It’s ‘Bond,’ contractor’s Bond that, like fictional super-spy 007, becomes the target for our first ‘shot’ in answering questions this edition. Another contractor ‘assumes’ responsibility for his answer and we alert all contractors to a phone scam to beware of right now…
Q: The assets of our company were sold and your firm assisted us with obtaining new licenses in CA, NV, and AZ. Can we cancel the bonds that we have on file for the old company, or are we required to keep them active for a period of time?
A: Once the licenses are cancelled, you should contact your insurance company and request that the Bonds be cancelled as well. We’re not aware of any requirement for them to remain on file. This being said, in CA for instance, consumers can make a claim against the Bond for up to two years after cancellation.
Q: My insurance company did not renew my Contractor’s Bond and now my license is suspended. I contacted them and they are going to write a new Bond. This means my license will show a suspension for these past weeks and this makes me nervous. Do you know if they can backdate the Bond so there is no break?
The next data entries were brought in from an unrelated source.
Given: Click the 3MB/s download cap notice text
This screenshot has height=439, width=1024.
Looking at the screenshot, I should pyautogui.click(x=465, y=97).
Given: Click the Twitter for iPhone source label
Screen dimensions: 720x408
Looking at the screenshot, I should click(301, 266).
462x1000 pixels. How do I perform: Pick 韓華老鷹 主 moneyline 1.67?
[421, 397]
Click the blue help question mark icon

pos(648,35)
A: I can tell you that the CSLB will accept a “backdated” Bond if it is received within 90 days of the expiration date. They will retroactively lift the suspension, which means it will not show on your record. Whether your bonding company will backdate the Bond is up to them.
Q: We currently have a Joint Venture (JV) license made up of three entities and we would like to remove one. I assume that when we remove that entity we will also need to amend the name of the JV to remove that company’s business name. Is this possible and how is it done?
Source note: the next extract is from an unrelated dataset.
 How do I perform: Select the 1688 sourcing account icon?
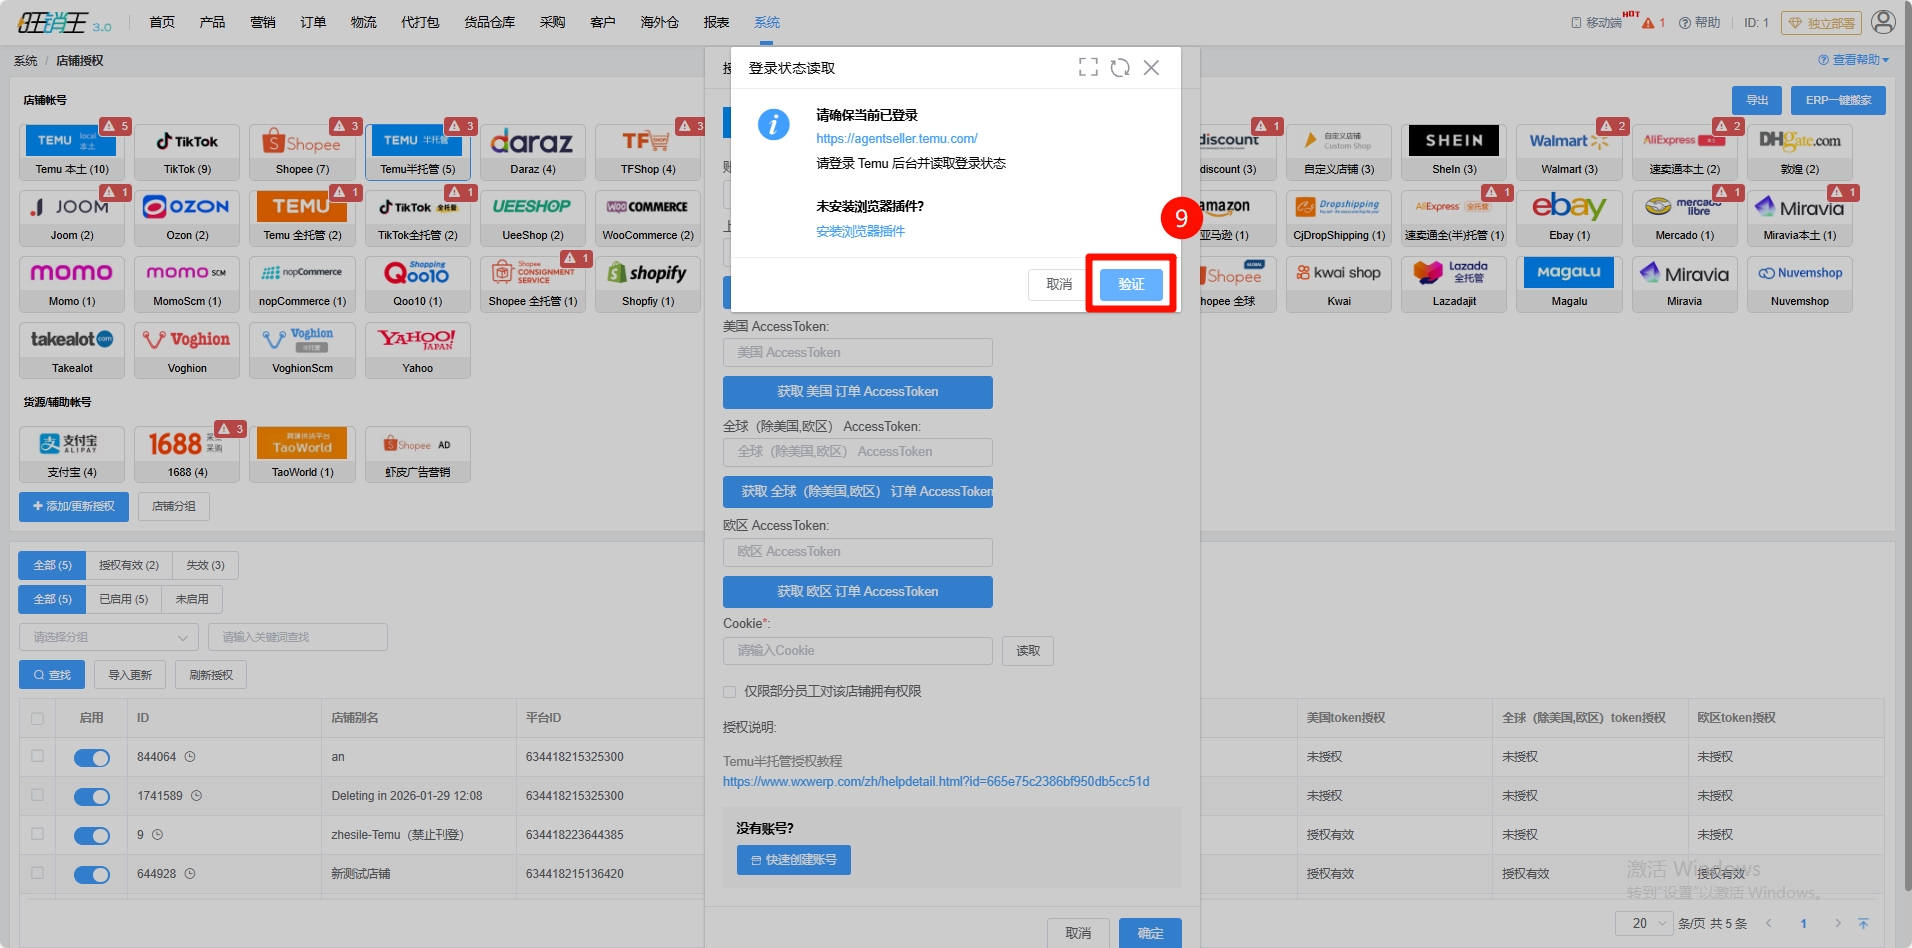[187, 453]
A: Joint Ventures are treated the same as Partnerships, which means when you remove an entity (partner) from the license the license is cancelled. So, in order to do business as the Joint Venture with just the two remaining entities, you would need to apply for a new license.
Also, you are correct that when you apply for the new license you will need to amend the business name. As you may already know, an acceptable Joint Venture business name must include the full business name of each entity listed, part of each entity’s business name, or a completely fictitious name.
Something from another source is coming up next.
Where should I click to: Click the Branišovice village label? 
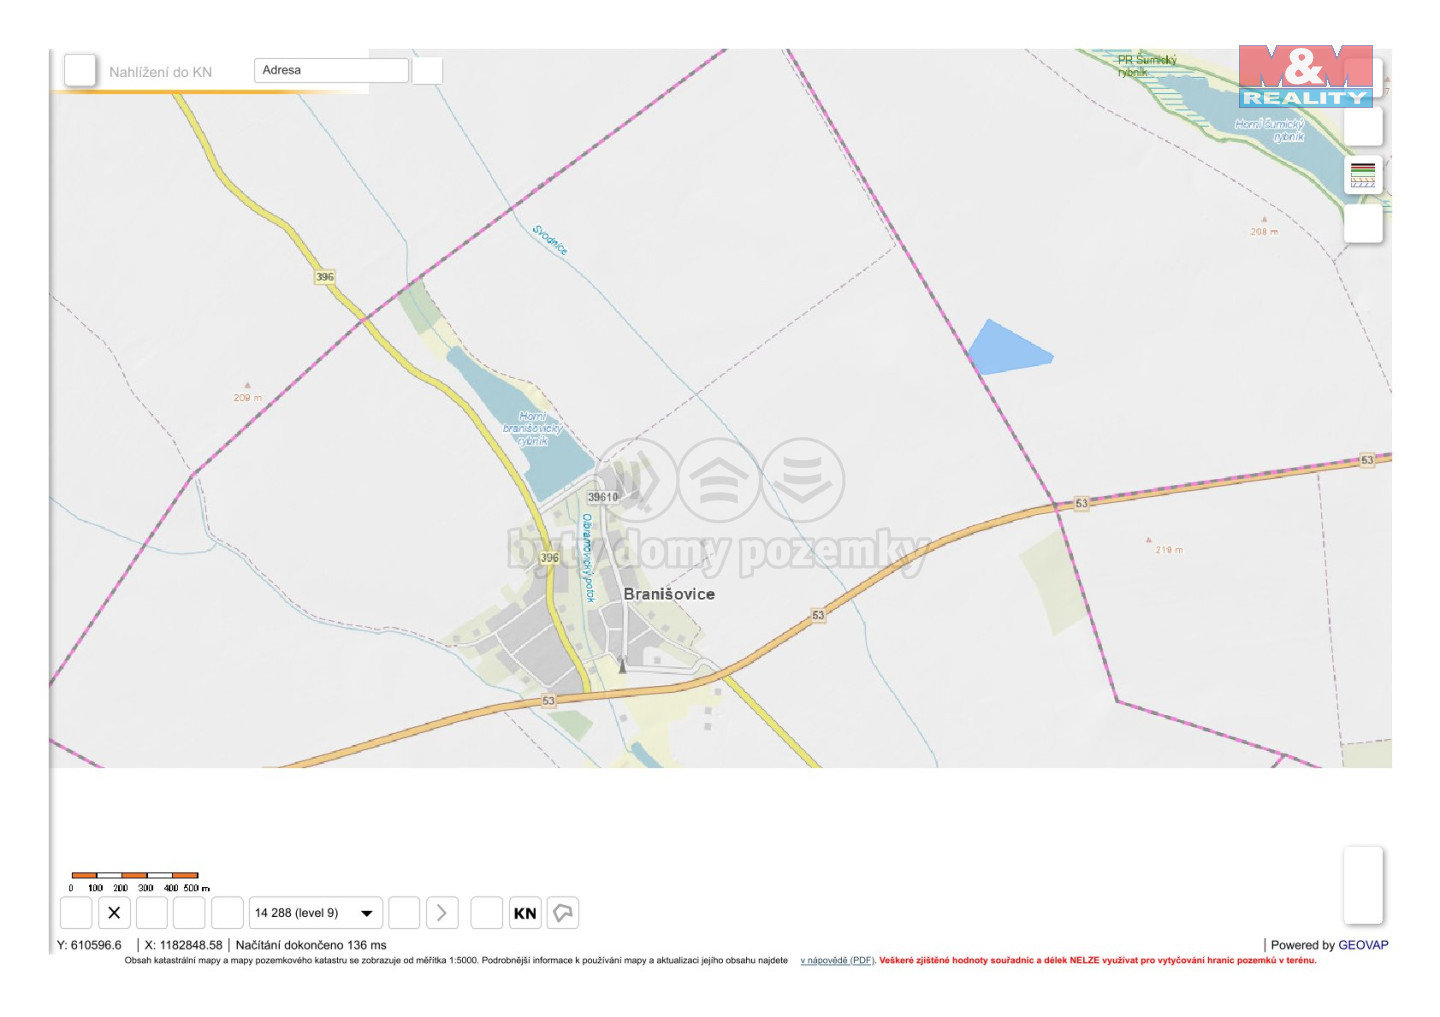[x=669, y=594]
Both California and Nevada Issue an “Industry Alert”
Nevada and California want to give contractors a heads-up on a situation they’re dealing with in both States. This Industry Alert warns of a scam targeting existing licensees as well as new license applicants.
According to CSLB Registrar Steve Sands at least one “unscrupulous company is using information from CSLB’s website to contact licensees or applicants to mislead and scam them”. According to Mr. Sands, the caller leads the licensee or applicant to believe he or she works for the Contractors Board and needs to pay money over the phone to get continuing education credit, renew a license or to schedule a licensing exam.”
There is NO law requiring continuing education in CA or NV. Further, CSLB and Nevada License Board staff will never ask for credit card information over the phone, nor do they have the authority to process any payment by phone.
The CSLB has begun putting warnings in place on letters sent to applicants and with their renewal notifications. Both agencies have also prominently placed warnings on their web sites. Beware.